* **Task objective**
Copy out word for word the data from the line containing "Task: Click the 积分 column header" through the end of the data, both included.
### Raw data ###
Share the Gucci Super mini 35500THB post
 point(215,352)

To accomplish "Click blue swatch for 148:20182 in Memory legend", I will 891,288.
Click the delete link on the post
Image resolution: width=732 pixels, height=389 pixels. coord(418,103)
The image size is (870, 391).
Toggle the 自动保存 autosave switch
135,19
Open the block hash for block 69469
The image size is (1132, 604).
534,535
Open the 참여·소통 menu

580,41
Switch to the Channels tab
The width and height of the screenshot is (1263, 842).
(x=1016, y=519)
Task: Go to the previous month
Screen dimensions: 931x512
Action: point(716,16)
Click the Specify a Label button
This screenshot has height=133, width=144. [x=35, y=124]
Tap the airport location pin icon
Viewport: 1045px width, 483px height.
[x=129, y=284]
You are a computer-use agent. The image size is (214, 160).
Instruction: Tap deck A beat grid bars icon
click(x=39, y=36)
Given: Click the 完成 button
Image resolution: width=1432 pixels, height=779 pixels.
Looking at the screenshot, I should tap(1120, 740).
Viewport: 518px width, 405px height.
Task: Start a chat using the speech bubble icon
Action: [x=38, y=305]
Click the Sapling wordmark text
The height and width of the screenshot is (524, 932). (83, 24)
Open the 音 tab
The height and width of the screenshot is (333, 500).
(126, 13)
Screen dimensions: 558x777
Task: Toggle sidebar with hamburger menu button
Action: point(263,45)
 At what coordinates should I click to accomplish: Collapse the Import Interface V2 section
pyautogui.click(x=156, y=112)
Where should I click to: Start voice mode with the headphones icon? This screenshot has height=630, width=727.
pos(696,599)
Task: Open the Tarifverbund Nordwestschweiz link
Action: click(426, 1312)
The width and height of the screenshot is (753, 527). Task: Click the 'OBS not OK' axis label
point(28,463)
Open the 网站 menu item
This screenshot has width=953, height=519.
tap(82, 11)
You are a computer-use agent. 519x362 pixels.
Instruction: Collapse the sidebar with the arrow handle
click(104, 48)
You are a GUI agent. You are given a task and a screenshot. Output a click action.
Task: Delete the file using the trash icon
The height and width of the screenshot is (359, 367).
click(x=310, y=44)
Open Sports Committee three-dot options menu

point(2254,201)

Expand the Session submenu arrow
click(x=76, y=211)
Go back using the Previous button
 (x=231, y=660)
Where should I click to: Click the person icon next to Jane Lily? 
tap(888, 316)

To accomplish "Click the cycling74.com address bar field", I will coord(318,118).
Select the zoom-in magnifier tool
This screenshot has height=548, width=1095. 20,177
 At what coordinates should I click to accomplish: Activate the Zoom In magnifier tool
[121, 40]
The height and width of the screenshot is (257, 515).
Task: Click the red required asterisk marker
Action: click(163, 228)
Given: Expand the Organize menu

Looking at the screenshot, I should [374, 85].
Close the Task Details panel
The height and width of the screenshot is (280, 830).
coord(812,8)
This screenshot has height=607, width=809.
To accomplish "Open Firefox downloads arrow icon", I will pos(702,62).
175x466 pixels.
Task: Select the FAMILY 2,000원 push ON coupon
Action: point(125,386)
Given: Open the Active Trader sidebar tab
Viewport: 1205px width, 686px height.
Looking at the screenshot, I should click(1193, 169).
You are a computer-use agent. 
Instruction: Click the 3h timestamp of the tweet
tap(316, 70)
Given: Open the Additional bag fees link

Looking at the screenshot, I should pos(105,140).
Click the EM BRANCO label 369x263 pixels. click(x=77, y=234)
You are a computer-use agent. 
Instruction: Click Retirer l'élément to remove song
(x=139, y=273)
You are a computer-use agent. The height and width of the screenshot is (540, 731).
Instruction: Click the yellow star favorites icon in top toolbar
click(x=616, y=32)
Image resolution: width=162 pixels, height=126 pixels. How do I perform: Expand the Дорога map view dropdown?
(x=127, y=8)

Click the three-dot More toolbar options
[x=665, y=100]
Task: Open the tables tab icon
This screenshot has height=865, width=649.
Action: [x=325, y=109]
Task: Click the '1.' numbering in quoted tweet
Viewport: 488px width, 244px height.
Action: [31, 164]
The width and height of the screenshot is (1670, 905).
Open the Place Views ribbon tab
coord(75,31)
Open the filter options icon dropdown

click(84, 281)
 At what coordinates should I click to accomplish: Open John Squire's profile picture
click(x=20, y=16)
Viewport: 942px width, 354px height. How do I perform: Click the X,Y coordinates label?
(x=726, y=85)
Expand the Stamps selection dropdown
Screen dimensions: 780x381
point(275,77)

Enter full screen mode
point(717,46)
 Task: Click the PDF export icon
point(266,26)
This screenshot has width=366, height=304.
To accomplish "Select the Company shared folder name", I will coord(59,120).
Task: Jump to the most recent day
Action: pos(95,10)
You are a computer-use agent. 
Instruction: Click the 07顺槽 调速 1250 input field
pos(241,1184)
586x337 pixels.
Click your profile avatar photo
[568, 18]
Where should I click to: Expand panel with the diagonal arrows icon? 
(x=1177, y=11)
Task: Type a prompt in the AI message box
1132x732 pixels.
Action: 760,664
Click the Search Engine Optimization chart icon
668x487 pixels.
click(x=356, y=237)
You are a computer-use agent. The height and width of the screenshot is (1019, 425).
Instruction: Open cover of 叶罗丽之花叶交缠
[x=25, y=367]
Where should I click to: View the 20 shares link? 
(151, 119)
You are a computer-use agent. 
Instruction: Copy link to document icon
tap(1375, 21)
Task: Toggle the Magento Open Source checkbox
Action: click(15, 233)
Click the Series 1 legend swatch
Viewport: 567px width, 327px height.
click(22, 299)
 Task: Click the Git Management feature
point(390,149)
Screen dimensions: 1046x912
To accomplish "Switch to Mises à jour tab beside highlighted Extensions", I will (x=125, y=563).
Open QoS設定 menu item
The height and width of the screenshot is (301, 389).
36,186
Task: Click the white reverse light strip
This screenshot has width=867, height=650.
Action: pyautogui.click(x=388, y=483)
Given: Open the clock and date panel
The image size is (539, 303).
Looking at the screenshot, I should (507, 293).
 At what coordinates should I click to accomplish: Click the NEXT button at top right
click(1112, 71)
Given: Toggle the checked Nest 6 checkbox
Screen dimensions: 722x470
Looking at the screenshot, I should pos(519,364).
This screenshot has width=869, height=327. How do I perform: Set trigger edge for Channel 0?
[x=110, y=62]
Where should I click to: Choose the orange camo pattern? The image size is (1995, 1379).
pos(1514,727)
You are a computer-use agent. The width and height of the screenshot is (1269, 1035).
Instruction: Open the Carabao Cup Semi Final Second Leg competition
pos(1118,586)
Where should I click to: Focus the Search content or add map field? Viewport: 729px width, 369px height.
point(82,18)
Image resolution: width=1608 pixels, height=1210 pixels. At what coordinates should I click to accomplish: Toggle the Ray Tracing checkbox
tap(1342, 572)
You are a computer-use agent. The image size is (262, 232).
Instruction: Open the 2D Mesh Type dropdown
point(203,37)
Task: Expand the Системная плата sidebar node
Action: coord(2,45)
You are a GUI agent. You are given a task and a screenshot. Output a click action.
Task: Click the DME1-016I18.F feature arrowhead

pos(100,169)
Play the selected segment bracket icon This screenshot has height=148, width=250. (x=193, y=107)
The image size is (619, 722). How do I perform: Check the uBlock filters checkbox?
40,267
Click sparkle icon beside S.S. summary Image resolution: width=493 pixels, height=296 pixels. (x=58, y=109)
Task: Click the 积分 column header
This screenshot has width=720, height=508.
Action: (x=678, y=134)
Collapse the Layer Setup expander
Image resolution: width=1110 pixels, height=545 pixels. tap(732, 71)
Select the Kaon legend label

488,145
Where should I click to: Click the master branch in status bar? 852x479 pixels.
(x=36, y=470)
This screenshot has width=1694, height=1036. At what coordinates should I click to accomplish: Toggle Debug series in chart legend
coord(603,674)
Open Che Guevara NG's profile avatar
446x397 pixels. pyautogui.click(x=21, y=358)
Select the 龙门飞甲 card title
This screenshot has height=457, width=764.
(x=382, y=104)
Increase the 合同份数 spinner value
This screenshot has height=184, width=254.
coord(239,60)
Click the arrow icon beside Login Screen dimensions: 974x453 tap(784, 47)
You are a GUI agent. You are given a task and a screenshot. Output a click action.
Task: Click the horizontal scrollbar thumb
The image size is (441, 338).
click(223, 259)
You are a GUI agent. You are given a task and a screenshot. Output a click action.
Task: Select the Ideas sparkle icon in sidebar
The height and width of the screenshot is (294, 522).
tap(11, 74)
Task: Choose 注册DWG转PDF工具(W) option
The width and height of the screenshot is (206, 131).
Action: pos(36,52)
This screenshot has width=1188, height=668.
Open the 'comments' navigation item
###
* **Answer to this task**
Task: Click the 积分 column header
This screenshot has width=720, height=508.
Action: (x=678, y=134)
Collapse the Layer Setup expander
Image resolution: width=1110 pixels, height=545 pixels. tap(732, 71)
Select the Kaon legend label

488,145
Where should I click to: Click the master branch in status bar? 852x479 pixels.
(x=36, y=470)
This screenshot has width=1694, height=1036. At what coordinates should I click to accomplish: Toggle Debug series in chart legend
coord(603,674)
Open Che Guevara NG's profile avatar
446x397 pixels. pyautogui.click(x=21, y=358)
Select the 龙门飞甲 card title
This screenshot has height=457, width=764.
(x=382, y=104)
Increase the 合同份数 spinner value
This screenshot has height=184, width=254.
coord(239,60)
Click the arrow icon beside Login Screen dimensions: 974x453 tap(784, 47)
You are a GUI agent. You are given a task and a screenshot. Output a click action.
Task: Click the horizontal scrollbar thumb
The image size is (441, 338).
click(223, 259)
You are a GUI agent. You are given a task and a screenshot. Output a click action.
Task: Select the Ideas sparkle icon in sidebar
The height and width of the screenshot is (294, 522).
tap(11, 74)
Task: Choose 注册DWG转PDF工具(W) option
The width and height of the screenshot is (206, 131).
Action: pos(36,52)
This screenshot has width=1188, height=668.
Open the 'comments' navigation item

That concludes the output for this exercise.